If you keep up with the horse race that is programming language popularity, you know that Python is among the top tier of beloved languages, especially when it comes to realms like machine learning and data science. The language is popular for a number of reasons, among them its readability, ease-of-use, and its extensive ecosystem. One thing that sets Python back, however, when compared to some other languages is its speed, and the news causing some waves this week is that former benevolent dictator for life (BDFL) Guido van Rossum is working to give Python a bit of a boost in the speed department.
“We’ve been in stealth mode until the summit, but the cat is now definitely out of the bag — Microsoft is thanking the Python community by funding work to speed up CPython,” van Rossum wrote to the Python mailing list this week, noting that he and two others would be heading up the effort to make CPython five times faster in the next four years.
The two others joining van Rossum include core Python developer and Microsoft senior software engineer Eric Snow, and Mark Shannon, the man behind what van Rossum refers to as the “Shannon Plan.” Shannon had posted his plan to the python-dev mailing list last October seeking funding, and van Rossum credits a bit of pandemic downtime, along with Microsoft allowing him to choose a project to work on, with the idea taking off, calling this strategy “Microsoft’s way of giving back to Python” in slides accompanying his talk earlier this week.
If you’re curious as to WHY Python isn’t as fast as some of its counterparts, a blog post at iProgrammer offers a simple explanation: part of that ease-of-use and readability comes at the cost of speed, as the compiler — in this case, CPython — is responsible for parsing out the remaining complexity.
With Shannon’s plan now funded by Microsoft, the current plan is for Python 3.11 to be faster by a factor of two, with an eventual goal of 5x, and all of it done out in the open and in collaboration with the core Python developers. Van Rossum explained in his presentations that even the 2x speedup is “far from certain,” and that beyond that they’ll “have to be creative” with “machine code generation in our future.”
Even after you’re fully vaccinated, the CDC still recommends that you don’t run your own Kubernetes
— Justin Garrison (@rothgar) May 21, 2021
This Week in Programming
- Google Debuts A Google-Centric Dev Library: This past week, Google held its Google I/O developer conference, where it debuted a slew of new features and products, in large part for Android developers. One announcement that stood out to us was Google’s new open source content library, the Developer Library, which highlights the best (according to Google) open source technologies related to its products.

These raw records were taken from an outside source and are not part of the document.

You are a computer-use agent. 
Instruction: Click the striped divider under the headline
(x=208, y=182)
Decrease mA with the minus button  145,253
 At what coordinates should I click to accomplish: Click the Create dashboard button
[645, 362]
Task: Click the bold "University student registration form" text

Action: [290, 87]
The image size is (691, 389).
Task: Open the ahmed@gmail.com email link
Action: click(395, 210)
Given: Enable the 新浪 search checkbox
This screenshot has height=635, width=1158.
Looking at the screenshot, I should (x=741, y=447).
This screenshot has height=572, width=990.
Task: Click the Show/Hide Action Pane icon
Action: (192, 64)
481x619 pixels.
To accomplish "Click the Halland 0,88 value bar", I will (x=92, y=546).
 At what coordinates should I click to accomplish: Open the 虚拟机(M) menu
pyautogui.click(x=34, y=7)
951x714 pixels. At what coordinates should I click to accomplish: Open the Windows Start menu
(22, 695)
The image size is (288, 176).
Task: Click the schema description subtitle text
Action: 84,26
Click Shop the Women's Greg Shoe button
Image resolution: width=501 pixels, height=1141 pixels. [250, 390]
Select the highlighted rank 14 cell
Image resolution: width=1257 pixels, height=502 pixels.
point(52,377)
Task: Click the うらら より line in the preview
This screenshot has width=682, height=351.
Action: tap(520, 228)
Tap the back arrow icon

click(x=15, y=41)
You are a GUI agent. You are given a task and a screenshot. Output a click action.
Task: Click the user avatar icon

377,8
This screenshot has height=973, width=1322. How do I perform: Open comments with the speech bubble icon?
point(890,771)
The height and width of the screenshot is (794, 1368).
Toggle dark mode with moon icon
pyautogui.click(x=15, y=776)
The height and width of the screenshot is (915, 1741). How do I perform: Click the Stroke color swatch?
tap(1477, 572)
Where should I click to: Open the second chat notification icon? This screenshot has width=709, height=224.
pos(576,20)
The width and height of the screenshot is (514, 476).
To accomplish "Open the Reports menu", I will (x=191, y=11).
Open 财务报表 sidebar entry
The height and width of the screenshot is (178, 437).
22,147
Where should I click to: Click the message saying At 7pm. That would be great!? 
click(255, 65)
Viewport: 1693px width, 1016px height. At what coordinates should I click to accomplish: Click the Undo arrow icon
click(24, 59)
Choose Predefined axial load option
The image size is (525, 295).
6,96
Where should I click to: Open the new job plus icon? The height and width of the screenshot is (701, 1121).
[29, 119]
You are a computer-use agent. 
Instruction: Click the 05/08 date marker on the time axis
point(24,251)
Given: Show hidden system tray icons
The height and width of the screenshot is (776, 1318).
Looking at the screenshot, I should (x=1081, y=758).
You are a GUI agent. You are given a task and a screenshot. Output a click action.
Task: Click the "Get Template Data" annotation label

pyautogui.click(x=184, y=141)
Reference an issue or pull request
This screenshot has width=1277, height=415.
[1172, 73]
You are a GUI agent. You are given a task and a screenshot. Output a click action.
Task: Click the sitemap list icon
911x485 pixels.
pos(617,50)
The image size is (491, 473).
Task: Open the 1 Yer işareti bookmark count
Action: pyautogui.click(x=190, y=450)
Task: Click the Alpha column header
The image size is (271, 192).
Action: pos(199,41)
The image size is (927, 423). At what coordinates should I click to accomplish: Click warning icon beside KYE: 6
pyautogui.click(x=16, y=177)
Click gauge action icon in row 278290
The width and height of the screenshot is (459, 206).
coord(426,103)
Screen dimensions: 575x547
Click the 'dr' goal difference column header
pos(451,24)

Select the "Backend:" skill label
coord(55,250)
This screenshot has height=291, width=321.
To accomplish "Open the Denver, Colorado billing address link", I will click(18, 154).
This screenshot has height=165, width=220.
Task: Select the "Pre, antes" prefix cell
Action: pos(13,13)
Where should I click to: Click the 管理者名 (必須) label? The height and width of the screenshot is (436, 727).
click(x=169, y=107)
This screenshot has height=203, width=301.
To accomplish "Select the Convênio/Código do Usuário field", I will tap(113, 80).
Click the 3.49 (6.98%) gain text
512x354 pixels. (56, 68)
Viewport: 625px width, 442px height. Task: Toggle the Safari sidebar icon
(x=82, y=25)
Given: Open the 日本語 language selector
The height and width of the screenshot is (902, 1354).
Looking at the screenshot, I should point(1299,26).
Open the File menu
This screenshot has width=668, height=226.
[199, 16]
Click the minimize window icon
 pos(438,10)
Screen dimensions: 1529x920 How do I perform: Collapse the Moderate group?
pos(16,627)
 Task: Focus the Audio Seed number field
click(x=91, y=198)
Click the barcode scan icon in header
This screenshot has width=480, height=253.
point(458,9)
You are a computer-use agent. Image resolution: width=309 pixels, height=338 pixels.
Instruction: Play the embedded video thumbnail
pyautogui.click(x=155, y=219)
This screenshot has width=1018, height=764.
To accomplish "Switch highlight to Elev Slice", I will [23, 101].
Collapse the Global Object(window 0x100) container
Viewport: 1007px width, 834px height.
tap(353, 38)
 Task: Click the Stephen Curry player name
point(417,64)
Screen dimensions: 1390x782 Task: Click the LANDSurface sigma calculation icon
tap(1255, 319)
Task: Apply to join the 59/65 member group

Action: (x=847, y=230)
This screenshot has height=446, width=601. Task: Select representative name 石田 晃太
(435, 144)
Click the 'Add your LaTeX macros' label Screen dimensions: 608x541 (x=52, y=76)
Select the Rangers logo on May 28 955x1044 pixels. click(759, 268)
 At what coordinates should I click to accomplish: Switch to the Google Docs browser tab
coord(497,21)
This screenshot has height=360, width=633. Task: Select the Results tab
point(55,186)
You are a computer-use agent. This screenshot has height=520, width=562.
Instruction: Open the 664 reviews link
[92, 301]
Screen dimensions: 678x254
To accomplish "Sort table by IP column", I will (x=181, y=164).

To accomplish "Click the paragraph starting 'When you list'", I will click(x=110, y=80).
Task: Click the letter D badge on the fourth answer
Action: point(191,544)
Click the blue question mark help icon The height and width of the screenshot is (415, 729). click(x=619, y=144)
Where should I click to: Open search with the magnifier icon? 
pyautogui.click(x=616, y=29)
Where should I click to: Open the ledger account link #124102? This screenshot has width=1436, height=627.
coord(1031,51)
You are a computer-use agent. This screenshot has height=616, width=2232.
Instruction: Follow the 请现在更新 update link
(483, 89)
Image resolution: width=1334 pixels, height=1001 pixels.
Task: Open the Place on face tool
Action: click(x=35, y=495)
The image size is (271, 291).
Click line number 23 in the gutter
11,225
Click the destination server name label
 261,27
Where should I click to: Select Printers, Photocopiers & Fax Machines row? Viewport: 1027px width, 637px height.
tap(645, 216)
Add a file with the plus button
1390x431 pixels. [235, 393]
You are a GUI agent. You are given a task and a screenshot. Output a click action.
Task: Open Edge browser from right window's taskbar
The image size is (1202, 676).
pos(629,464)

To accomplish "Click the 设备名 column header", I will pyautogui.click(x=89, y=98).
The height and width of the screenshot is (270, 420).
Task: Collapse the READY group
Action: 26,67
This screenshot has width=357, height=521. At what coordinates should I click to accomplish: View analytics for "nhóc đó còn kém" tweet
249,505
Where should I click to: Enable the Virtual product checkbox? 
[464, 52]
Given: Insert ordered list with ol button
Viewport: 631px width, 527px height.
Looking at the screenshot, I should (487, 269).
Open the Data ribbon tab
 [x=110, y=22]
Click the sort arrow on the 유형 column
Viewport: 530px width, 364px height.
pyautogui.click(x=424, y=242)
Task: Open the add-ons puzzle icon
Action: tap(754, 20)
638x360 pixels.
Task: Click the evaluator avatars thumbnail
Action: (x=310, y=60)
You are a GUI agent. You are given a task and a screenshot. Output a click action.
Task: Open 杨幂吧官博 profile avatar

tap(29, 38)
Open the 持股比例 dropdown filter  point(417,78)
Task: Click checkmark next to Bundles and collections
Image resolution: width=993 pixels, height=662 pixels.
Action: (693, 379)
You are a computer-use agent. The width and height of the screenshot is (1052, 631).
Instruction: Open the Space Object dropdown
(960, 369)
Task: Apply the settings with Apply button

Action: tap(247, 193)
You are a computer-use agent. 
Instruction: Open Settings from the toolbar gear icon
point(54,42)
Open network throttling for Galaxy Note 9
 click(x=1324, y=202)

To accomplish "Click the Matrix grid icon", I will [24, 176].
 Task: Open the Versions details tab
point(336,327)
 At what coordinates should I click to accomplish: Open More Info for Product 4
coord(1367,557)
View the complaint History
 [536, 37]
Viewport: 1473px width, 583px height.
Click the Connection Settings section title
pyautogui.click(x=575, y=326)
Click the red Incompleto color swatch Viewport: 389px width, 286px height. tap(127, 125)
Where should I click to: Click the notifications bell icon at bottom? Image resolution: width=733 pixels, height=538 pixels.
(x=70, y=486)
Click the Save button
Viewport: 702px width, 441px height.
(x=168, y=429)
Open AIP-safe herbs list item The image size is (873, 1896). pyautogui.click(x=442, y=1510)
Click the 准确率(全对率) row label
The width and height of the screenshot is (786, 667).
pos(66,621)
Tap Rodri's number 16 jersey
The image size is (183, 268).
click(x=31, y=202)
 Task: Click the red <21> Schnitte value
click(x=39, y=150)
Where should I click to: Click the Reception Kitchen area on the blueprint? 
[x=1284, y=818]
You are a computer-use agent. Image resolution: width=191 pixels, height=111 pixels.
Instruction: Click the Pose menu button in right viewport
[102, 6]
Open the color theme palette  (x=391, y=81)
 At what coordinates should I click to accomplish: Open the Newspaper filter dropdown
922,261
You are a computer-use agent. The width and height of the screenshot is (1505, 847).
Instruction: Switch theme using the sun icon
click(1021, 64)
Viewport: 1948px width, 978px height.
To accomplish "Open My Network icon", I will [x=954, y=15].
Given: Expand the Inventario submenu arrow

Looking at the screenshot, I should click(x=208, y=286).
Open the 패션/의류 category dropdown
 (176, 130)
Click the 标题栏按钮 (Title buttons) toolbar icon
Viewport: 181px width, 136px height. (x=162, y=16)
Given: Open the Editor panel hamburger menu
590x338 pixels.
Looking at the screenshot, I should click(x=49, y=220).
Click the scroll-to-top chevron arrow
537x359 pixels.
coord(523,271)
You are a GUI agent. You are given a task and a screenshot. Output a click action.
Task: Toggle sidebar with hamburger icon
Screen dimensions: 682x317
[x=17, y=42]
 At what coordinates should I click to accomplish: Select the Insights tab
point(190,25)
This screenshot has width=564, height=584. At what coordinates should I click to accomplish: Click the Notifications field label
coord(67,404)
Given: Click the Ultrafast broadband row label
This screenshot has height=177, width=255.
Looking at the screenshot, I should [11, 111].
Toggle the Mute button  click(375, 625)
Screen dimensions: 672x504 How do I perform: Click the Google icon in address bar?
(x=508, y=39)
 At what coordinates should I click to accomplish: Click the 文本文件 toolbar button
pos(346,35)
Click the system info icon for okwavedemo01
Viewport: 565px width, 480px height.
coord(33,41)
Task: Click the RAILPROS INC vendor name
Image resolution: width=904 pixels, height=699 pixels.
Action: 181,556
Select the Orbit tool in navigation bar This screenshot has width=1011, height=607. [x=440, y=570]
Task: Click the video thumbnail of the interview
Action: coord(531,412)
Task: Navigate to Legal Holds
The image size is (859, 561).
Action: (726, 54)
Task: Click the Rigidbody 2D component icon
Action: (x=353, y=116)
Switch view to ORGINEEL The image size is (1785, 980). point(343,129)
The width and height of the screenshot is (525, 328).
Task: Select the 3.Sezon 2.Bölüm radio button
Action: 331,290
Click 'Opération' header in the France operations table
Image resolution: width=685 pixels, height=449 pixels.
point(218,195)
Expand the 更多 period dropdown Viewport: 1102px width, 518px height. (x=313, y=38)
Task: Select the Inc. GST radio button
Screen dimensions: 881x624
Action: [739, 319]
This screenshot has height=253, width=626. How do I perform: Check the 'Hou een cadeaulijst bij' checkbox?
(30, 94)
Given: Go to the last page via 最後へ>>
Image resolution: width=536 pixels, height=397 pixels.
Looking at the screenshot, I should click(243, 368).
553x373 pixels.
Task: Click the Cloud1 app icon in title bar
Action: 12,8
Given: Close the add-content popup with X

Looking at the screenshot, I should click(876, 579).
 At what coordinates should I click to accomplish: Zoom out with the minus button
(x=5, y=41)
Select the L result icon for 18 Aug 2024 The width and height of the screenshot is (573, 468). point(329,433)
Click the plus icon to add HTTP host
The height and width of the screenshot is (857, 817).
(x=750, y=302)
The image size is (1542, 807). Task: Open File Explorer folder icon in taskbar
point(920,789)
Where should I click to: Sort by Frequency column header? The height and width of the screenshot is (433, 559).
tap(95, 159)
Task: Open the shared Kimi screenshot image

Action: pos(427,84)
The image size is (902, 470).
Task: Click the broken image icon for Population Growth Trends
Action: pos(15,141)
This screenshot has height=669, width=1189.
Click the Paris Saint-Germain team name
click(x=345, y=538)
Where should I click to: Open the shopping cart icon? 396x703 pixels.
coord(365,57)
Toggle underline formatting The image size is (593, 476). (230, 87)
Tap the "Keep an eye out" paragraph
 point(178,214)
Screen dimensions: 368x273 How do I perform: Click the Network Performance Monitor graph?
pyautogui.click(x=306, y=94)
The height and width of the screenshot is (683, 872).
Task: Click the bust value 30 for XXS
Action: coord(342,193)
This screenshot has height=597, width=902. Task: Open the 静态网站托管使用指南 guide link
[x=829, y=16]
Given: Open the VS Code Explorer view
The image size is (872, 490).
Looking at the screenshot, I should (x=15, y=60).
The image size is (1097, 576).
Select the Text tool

Currently, the projects are organized in six categories – Machine Learning, Flutter, Firebase, Angular, Cloud, and Android – and Google says there are more to come. While there are plenty of other places to find open source projects, Google says this effort stands out in that “each piece featured on the site is reviewed, in detail, by a team of Google experts for accuracy and relevancy, so you know when you view the content on the site it has the stamp of approval from Google.” If you’re interested in adding to the collection, you can submit your project for review.
- AWS Introduces App Runner To Ease Container Image Deployment: While containers provide “speed, productivity, and consistency,” writes Amazon Web Services‘ technical evangelist Martin Beeby, “there is one aspect of the container development workflow that I do not like: the lengthy routine I go through when I deploy a container image for the first time.” From setting up a load balancer and TLS to creating a CI/CD pipeline and configuring the domain, the process is still a lengthy one and AWS’s answer to this is its newly released AWS App Runner, which it says will take you from code to scalable, secure web application in mere minutes. AWS App Runner offers automatic scaling, no cold starts, and offers built-in operational and security best practices, deploying your application either connecting to your source code or to a container registry. AWS partnered with MongoDB, Datadog and HashiCorp to provide the service, and has integrations with Pulumi, Logz.io, and Sysdig, as well. AWS App Runner is available today, with costs based on compute and memory used. For more information, see the App Runner pricing page.
Agile: Mistakes were made
— I Am Devloper (@iamdevloper) May 21, 2021
- GitHub Open Source Artifact Exporter, Launches Podcast: In this week’s news out of GitHub, the company has released an open source tool to help large organizations with reporting. The GitHub Artifact Exporter will help teams export granular data for audits, offering a simpler way to access the data than via its API, instead, allowing developers to simply download the data in CSV and JSON rather than learning the GitHub API. The Artifact Explorer offers both a command-line interface and GUI to explore GitHub Issues and comments, allowing users to search and filter. The CLI also supports exporting commits, milestones, projects, pull requests and releases, as well as associated issues and comments. And while we’re here talking about GitHub, it seems noteworthy to mention its newly launched podcast, The ReadME Podcast, which starts out with three episodes featuring Gina Häußge from OctoPrint, Evan You from Vue, and Scott Hanselman and Mark Downie from Das Blog. Seems worth a listen.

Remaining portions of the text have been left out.